Article:
When working with text data in PostgreSQL, it's often useful to split a string into individual words—for example, separating user input or processing tags and labels. PostgreSQL provides several built-in functions like string_to_array()
and unnest()
that make this easy, and you can wrap them into a custom PL/pgSQL function for reuse.
🎯 Goal
We want to create a PostgreSQL function that:
- Accepts a single input string
- Splits it into words based on spaces
- Returns each word as a row in a result set
🛠️ Creating the Function
Here's the function definition using PL/pgSQL:
sql
CREATE OR REPLACE FUNCTION split_string_by_space(input_string TEXT)
RETURNS TABLE(word TEXT) AS $$
BEGIN
RETURN QUERY
SELECT unnest(string_to_array(input_string, ' '));
END;
$$ LANGUAGE plpgsql;
🧠 How It Works
string_to_array(input_string, ' ')
: splits the string into an array using the space character as a delimiter.unnest(...)
: expands the array into a set of rows (one per word).RETURNS TABLE(word TEXT)
: defines the return type to allow each word to be returned as a separate row.
📥 Example Usage
sql
SELECT * FROM split_string_by_space('This is a test string');
Result:
markdown
word
-------
This
is
a
test
string
(5 rows)
You can also use it in subqueries or JOINs to analyze or filter text-based data dynamically.
🧩 Bonus Tip: Remove Extra Spaces
If your input might contain multiple spaces, you can normalize whitespace before splitting:
sql
SELECT unnest(string_to_array(regexp_replace('This is spaced out', '\s+', ' ', 'g'), ' '));
Or integrate it into your function like this:
sql
CREATE OR REPLACE FUNCTION split_string_clean(input_string TEXT)

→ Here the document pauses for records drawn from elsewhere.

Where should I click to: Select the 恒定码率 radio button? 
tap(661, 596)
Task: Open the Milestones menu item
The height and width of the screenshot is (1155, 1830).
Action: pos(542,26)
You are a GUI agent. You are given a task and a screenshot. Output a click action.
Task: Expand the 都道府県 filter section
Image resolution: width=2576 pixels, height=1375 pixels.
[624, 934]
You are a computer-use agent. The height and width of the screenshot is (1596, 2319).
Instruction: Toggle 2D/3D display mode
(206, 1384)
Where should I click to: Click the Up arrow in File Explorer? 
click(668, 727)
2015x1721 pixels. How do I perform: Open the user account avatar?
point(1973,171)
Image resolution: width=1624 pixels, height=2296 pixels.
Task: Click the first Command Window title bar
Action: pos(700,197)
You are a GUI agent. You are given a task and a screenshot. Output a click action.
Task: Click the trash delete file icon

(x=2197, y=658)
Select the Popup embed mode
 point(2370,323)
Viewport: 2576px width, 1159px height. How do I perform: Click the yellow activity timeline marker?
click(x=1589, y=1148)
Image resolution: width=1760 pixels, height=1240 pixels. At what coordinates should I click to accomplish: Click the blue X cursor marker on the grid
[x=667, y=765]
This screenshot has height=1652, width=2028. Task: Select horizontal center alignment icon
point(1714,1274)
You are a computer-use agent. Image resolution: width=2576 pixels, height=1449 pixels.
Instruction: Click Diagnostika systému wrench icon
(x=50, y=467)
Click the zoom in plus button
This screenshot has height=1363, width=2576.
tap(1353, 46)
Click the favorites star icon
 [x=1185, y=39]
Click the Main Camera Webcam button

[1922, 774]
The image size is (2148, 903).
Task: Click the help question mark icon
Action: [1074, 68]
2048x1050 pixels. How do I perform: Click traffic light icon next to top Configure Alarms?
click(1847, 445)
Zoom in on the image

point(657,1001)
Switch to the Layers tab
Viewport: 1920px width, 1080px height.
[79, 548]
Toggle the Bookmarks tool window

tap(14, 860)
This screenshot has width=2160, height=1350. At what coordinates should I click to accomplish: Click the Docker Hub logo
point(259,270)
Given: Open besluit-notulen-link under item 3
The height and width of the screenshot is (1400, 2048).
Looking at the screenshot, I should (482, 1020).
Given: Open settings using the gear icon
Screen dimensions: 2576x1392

RETURNS TABLE(word TEXT) AS $$
BEGIN
RETURN QUERY
SELECT unnest(string_to_array(regexp_replace(trim(input_string), '\s+', ' ', 'g'), ' '));
END;
$$ LANGUAGE plpgsql;
✅ Summary
- PostgreSQL makes it easy to split strings using built-in functions.
- Wrapping the logic in a PL/pgSQL function adds reusability and clarity.
- You can enhance this further with cleaning logic or alternate delimiters.